"Functional"

B

BartC

Ian Collins said:
So you expect windows users to be using your X toolkit?

Seriously, if every piece of software that uses XML included its own
parser, half the programming world would be writing XML parsers. That's
why we have libraries.

Yes, but massive great libraries which half the time are dwarfing the tasks
they called upon to deal with.

In Malcolm's case, he is parsing XML which he himself has generated. So the
program can be minimal (but retaining the advantage of being in a standard
format).

I recently was thinking about using XML (to store a program structure), but
have had unhappy dealings with XML before. I instead creating my own format
(the file doesn't need to go anywhere) to do the same thing. The parser is
about 150 lines of code.
 
L

Les Cargill

Malcolm said:
XML is a sort of accepted standard for information exchange. I
use if for the Baby X resource compiler, not because the data is
complex or recursive - essentially it's just a list of files to
pack into a compileable C source - but because it's easier than
defining a custom convention.
Whilst you can represent trees or other recursive structures in
XML directly, most XML files aren't like that.
I wrote a vanilla xml parser (http://www.malcolmmclean.site11.com/www).
There were other parsers available on the web, but I didn't like
any of them. The snag is that to support the full xml spec you need
lots of complex code, and then to load in a massive file you have to
devise a complex system for keeping most of it on disk. The XML people
call it a "pull parser". This is all overkill if you just want a crossword
file containing a 15x15 grid and maybe thirty one-line clues, or a
list of maybe a dozen files.


I was directed to ezXML at one point, and it's a nice, simple XML
parser. It only gets you to "leaf nodes" and then you have to interpret
it into a coherent whole by traversing child/sibling pointer
relationships.

Just in case you are interested in/tired of maintaining your own.
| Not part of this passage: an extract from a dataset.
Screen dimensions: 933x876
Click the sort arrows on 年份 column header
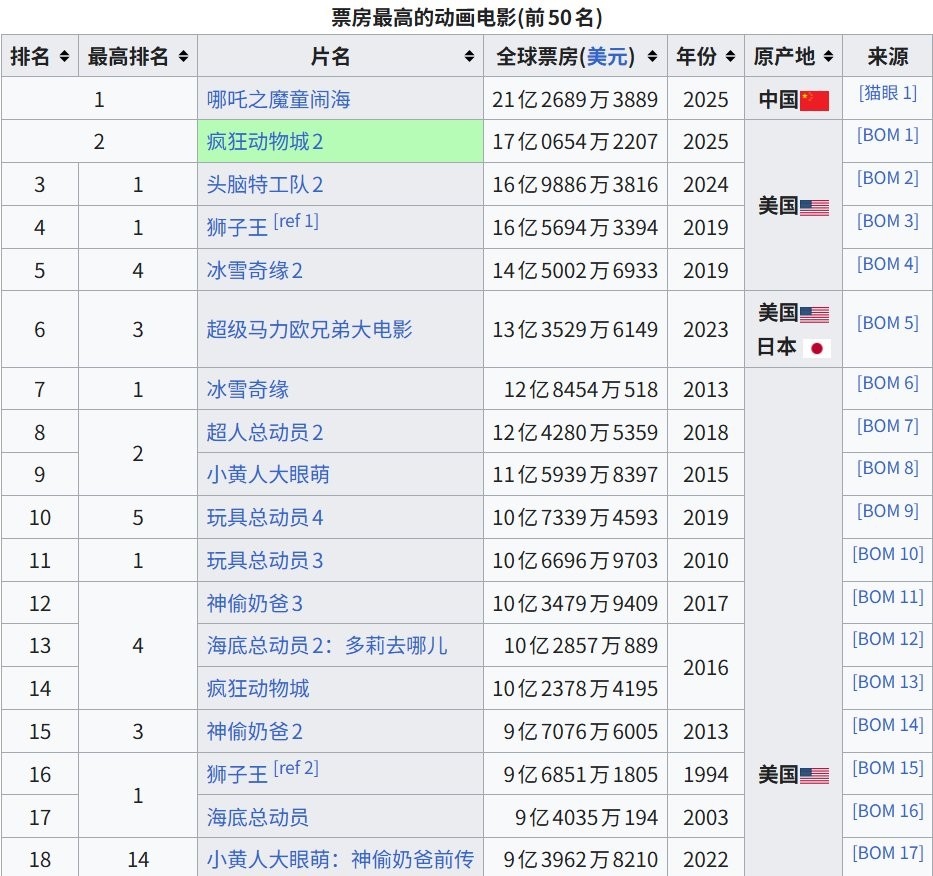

http://ezxml.sourceforge.net/
 
M

Malcolm McLean

I was directed to ezXML at one point, and it's a nice, simple XML
parser. It only gets you to "leaf nodes" and then you have to interpret
it into a coherent whole by traversing child/sibling pointer
relationships.

Just in case you are interested in/tired of maintaining your own.
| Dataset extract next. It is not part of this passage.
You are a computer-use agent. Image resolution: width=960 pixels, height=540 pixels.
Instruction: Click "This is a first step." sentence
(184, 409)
http://ezxml.sourceforge.net/

I've just looked at the source.

#include <unistd.h>
#include <sys/types.h>

So unfortunately it won't compile on every C compiler.
It's probably perfectly good if you can guarantee a Unix-like system,#but it can't replace the vanilla xml parser.
 
S

Stephen Sprunk

I wrote a vanilla xml parser
(http://www.malcolmmclean.site11.com/www). There were other parsers
available on the web, but I didn't like any of them. The snag is that
to support the full xml spec you need lots of complex code, and then
to load in a massive file you have to devise a complex system for
keeping most of it on disk.

That depends on what you mean by "massive"; there shouldn't be any
problem loading typical files of reasonable size on 32-bit systems or
even ridiculously large files on 64-bit systems. Let the OS's virtual
memory system deal with mapping data in and out as needed.
This is all overkill if you just want a crossword file containing a
15x15 grid and maybe thirty one-line clues, or a list of maybe a
dozen files.

So you load it, extract the data you need, and then unload it.
If you use a library then no-one can compile your code
unless they have that library installed, which means that no-one will
compile your code unless very motivated to use it.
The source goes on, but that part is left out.